Stored data entries —

⟨

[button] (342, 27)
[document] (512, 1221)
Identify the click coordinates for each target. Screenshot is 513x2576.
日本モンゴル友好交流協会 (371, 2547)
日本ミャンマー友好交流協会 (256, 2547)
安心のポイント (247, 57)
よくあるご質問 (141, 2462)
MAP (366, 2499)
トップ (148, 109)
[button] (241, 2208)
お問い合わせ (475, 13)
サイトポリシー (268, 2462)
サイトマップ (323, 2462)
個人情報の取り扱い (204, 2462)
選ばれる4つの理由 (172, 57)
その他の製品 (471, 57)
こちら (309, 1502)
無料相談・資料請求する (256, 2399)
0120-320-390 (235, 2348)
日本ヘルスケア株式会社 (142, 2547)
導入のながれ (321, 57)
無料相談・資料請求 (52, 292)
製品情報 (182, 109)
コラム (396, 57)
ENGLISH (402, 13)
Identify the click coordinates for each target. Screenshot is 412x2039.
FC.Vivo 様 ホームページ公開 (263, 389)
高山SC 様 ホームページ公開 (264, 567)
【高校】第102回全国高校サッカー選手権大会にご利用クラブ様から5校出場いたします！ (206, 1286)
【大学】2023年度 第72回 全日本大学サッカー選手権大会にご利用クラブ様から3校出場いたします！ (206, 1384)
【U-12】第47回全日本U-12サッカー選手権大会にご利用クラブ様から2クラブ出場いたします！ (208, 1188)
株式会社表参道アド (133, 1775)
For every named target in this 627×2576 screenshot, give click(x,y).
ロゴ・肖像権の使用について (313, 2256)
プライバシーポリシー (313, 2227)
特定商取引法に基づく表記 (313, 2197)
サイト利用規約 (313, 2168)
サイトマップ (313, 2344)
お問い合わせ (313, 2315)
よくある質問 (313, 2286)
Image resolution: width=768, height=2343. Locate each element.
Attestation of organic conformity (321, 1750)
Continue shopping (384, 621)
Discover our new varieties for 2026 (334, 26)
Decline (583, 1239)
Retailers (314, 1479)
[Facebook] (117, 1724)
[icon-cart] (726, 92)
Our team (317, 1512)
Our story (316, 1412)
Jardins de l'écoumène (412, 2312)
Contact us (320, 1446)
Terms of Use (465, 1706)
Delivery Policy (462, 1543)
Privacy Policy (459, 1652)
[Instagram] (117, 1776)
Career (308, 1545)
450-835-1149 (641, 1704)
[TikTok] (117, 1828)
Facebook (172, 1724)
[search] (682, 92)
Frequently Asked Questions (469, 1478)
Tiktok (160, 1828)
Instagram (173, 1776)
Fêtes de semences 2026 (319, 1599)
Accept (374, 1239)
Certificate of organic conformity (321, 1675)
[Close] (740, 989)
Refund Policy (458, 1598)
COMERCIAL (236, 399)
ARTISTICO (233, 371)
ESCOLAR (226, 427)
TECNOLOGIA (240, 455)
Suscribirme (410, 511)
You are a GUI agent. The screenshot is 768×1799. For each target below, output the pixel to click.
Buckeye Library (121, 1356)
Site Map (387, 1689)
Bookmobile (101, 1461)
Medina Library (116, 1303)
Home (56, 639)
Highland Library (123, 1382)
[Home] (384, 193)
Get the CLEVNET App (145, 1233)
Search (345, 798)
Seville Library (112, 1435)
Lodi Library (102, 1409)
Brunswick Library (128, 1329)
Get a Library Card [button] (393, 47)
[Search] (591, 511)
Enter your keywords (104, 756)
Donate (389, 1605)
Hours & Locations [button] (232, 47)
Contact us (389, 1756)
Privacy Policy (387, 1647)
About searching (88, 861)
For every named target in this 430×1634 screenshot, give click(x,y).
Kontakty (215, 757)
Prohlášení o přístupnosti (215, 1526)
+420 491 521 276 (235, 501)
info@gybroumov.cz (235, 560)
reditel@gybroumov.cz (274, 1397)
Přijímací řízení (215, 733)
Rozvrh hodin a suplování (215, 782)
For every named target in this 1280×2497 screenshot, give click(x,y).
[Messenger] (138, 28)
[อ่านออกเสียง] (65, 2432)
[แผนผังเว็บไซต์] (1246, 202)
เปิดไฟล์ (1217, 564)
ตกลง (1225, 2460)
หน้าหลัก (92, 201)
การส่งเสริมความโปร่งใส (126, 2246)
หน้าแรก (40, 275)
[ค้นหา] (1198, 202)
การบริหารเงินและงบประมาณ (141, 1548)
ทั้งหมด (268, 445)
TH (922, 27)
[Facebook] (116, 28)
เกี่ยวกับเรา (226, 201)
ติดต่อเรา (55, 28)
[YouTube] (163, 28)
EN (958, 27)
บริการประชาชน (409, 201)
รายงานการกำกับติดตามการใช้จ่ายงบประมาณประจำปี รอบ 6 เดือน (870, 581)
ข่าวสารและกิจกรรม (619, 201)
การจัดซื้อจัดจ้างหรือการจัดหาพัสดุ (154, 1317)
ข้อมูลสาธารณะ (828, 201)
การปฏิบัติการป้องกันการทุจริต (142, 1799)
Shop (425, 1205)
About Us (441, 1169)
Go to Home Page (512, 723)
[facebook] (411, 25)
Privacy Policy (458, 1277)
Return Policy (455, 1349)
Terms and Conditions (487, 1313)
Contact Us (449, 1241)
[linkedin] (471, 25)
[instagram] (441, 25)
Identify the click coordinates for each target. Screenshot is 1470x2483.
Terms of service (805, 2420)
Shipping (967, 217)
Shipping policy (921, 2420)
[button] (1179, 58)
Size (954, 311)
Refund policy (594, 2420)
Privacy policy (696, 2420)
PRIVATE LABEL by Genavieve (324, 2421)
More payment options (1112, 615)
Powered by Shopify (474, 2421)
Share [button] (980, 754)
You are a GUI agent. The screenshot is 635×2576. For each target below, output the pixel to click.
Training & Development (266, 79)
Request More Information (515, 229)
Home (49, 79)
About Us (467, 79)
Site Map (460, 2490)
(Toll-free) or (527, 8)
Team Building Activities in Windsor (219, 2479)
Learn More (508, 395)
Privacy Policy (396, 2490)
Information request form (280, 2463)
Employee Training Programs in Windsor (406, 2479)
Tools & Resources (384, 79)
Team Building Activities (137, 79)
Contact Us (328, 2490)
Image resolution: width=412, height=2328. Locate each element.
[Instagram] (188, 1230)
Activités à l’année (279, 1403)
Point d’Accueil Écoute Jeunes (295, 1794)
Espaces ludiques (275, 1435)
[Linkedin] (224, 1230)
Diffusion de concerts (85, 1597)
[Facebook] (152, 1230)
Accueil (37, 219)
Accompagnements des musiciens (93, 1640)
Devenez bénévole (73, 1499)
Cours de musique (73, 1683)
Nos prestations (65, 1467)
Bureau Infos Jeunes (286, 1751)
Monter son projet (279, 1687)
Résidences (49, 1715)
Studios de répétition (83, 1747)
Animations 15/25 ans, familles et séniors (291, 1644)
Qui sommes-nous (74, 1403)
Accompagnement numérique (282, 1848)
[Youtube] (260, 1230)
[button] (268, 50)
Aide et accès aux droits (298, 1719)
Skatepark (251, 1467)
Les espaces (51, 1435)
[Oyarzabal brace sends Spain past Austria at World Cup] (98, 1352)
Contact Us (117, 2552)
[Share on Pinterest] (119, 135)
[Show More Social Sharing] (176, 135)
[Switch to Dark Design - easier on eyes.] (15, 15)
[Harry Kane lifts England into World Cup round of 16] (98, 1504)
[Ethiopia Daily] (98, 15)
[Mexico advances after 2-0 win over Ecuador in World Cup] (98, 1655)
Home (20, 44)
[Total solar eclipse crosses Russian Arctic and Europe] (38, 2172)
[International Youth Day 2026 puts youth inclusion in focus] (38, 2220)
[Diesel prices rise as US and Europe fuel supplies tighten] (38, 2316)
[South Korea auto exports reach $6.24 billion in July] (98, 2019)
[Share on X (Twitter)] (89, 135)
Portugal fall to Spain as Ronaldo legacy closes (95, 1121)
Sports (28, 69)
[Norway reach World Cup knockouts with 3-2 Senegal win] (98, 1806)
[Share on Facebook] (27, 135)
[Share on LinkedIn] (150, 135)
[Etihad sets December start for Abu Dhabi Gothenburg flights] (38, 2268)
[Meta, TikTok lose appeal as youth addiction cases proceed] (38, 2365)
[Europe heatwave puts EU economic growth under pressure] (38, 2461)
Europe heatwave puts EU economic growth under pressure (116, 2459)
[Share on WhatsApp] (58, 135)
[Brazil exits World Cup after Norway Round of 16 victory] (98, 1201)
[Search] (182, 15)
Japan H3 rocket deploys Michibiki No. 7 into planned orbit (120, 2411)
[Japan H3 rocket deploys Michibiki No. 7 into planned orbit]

⟩

GOAL OF THE EXERCISE — With the first line being the one containing "Lodi Library (102, 1409)" and the last line the one containing "(Toll-free) or (527, 8)", transcribe exactly the lines above that fall in that range.

YOUR RESPONSE —
Lodi Library (102, 1409)
Brunswick Library (128, 1329)
Get a Library Card [button] (393, 47)
[Search] (591, 511)
Enter your keywords (104, 756)
Donate (389, 1605)
Hours & Locations [button] (232, 47)
Contact us (389, 1756)
Privacy Policy (387, 1647)
About searching (88, 861)
For every named target in this 430×1634 screenshot, give click(x,y).
Kontakty (215, 757)
Prohlášení o přístupnosti (215, 1526)
+420 491 521 276 (235, 501)
info@gybroumov.cz (235, 560)
reditel@gybroumov.cz (274, 1397)
Přijímací řízení (215, 733)
Rozvrh hodin a suplování (215, 782)
For every named target in this 1280×2497 screenshot, give click(x,y).
[Messenger] (138, 28)
[อ่านออกเสียง] (65, 2432)
[แผนผังเว็บไซต์] (1246, 202)
เปิดไฟล์ (1217, 564)
ตกลง (1225, 2460)
หน้าหลัก (92, 201)
การส่งเสริมความโปร่งใส (126, 2246)
หน้าแรก (40, 275)
[ค้นหา] (1198, 202)
การบริหารเงินและงบประมาณ (141, 1548)
ทั้งหมด (268, 445)
TH (922, 27)
[Facebook] (116, 28)
เกี่ยวกับเรา (226, 201)
ติดต่อเรา (55, 28)
[YouTube] (163, 28)
EN (958, 27)
บริการประชาชน (409, 201)
รายงานการกำกับติดตามการใช้จ่ายงบประมาณประจำปี รอบ 6 เดือน (870, 581)
ข่าวสารและกิจกรรม (619, 201)
การจัดซื้อจัดจ้างหรือการจัดหาพัสดุ (154, 1317)
ข้อมูลสาธารณะ (828, 201)
การปฏิบัติการป้องกันการทุจริต (142, 1799)
Shop (425, 1205)
About Us (441, 1169)
Go to Home Page (512, 723)
[facebook] (411, 25)
Privacy Policy (458, 1277)
Return Policy (455, 1349)
Terms and Conditions (487, 1313)
Contact Us (449, 1241)
[linkedin] (471, 25)
[instagram] (441, 25)
Identify the click coordinates for each target. Screenshot is 1470x2483.
Terms of service (805, 2420)
Shipping (967, 217)
Shipping policy (921, 2420)
[button] (1179, 58)
Size (954, 311)
Refund policy (594, 2420)
Privacy policy (696, 2420)
PRIVATE LABEL by Genavieve (324, 2421)
More payment options (1112, 615)
Powered by Shopify (474, 2421)
Share [button] (980, 754)
You are a GUI agent. The screenshot is 635×2576. For each target below, output the pixel to click.
Training & Development (266, 79)
Request More Information (515, 229)
Home (49, 79)
About Us (467, 79)
Site Map (460, 2490)
(Toll-free) or (527, 8)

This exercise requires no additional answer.